--- Extracted data Enclosed Below ---
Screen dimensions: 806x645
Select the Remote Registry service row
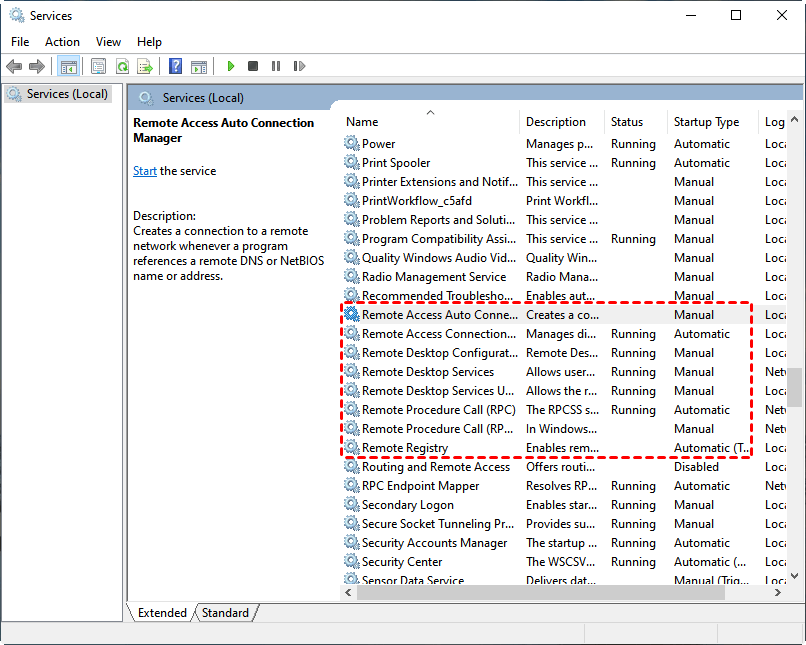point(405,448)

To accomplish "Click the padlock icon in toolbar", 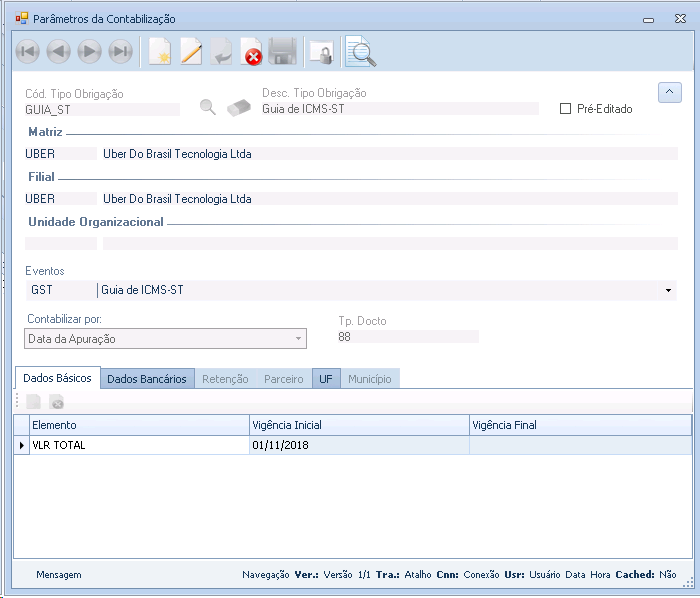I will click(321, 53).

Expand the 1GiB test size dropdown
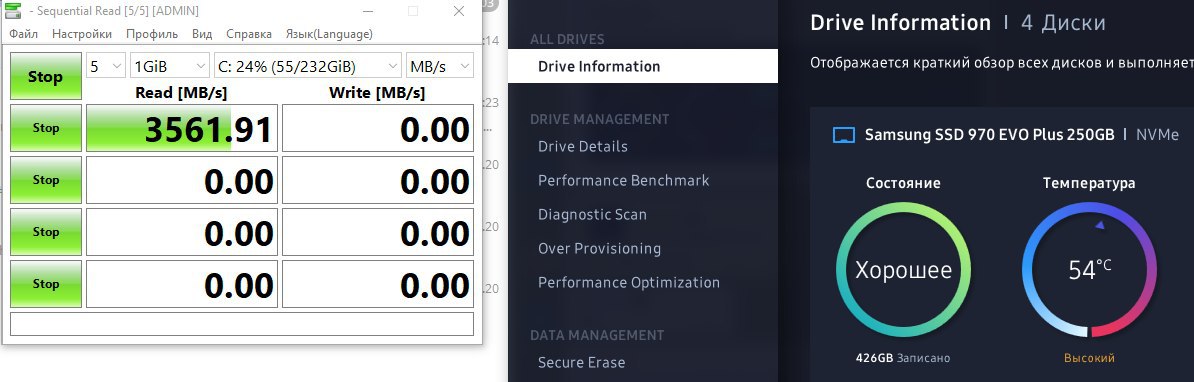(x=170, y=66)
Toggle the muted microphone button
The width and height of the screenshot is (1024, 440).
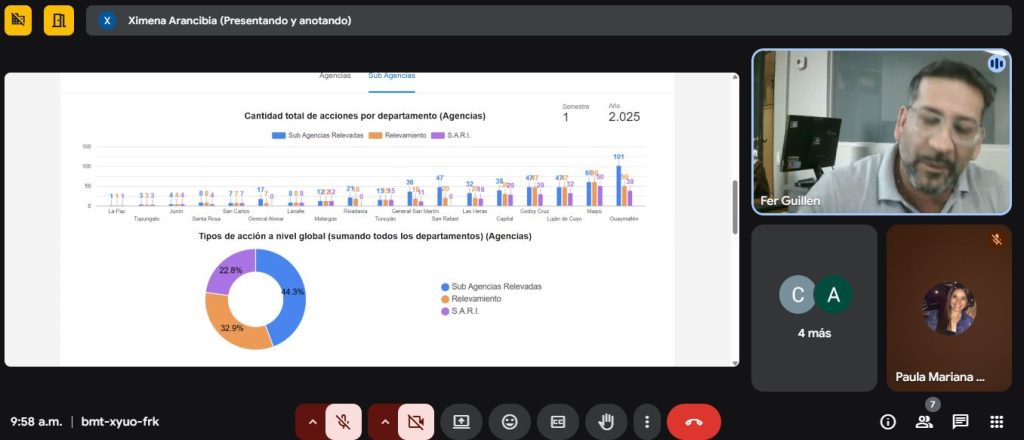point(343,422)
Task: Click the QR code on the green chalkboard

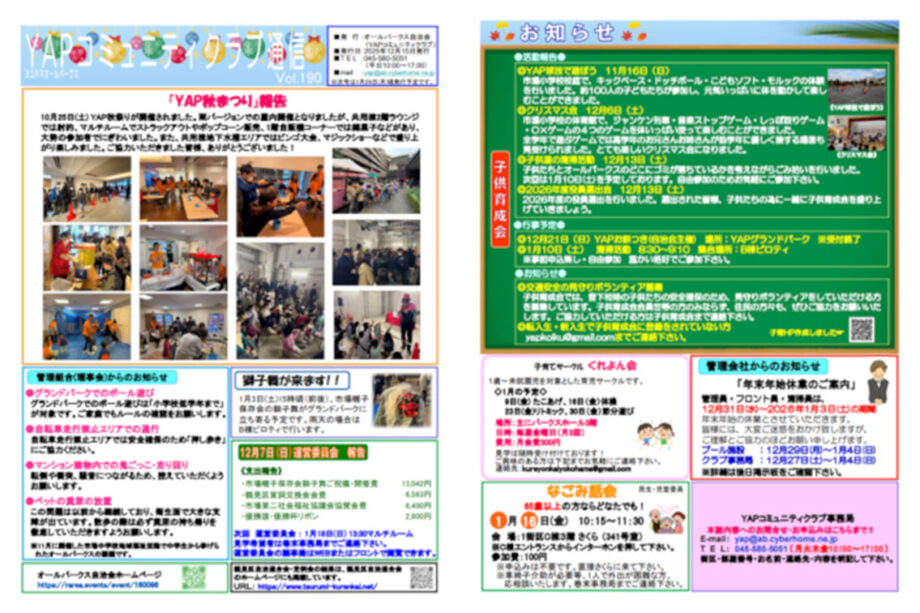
--- End of Enclosed Extracted data ---
§ **Task prompt**
Beginning with the line that contains "Expand the 1GiB test size dropdown" and ending with the last line of the data, transcribe each line exactly; pictures stay out.

§ **Result**
Expand the 1GiB test size dropdown
(x=170, y=66)
Toggle the muted microphone button
The width and height of the screenshot is (1024, 440).
point(343,422)
Task: Click the QR code on the green chalkboard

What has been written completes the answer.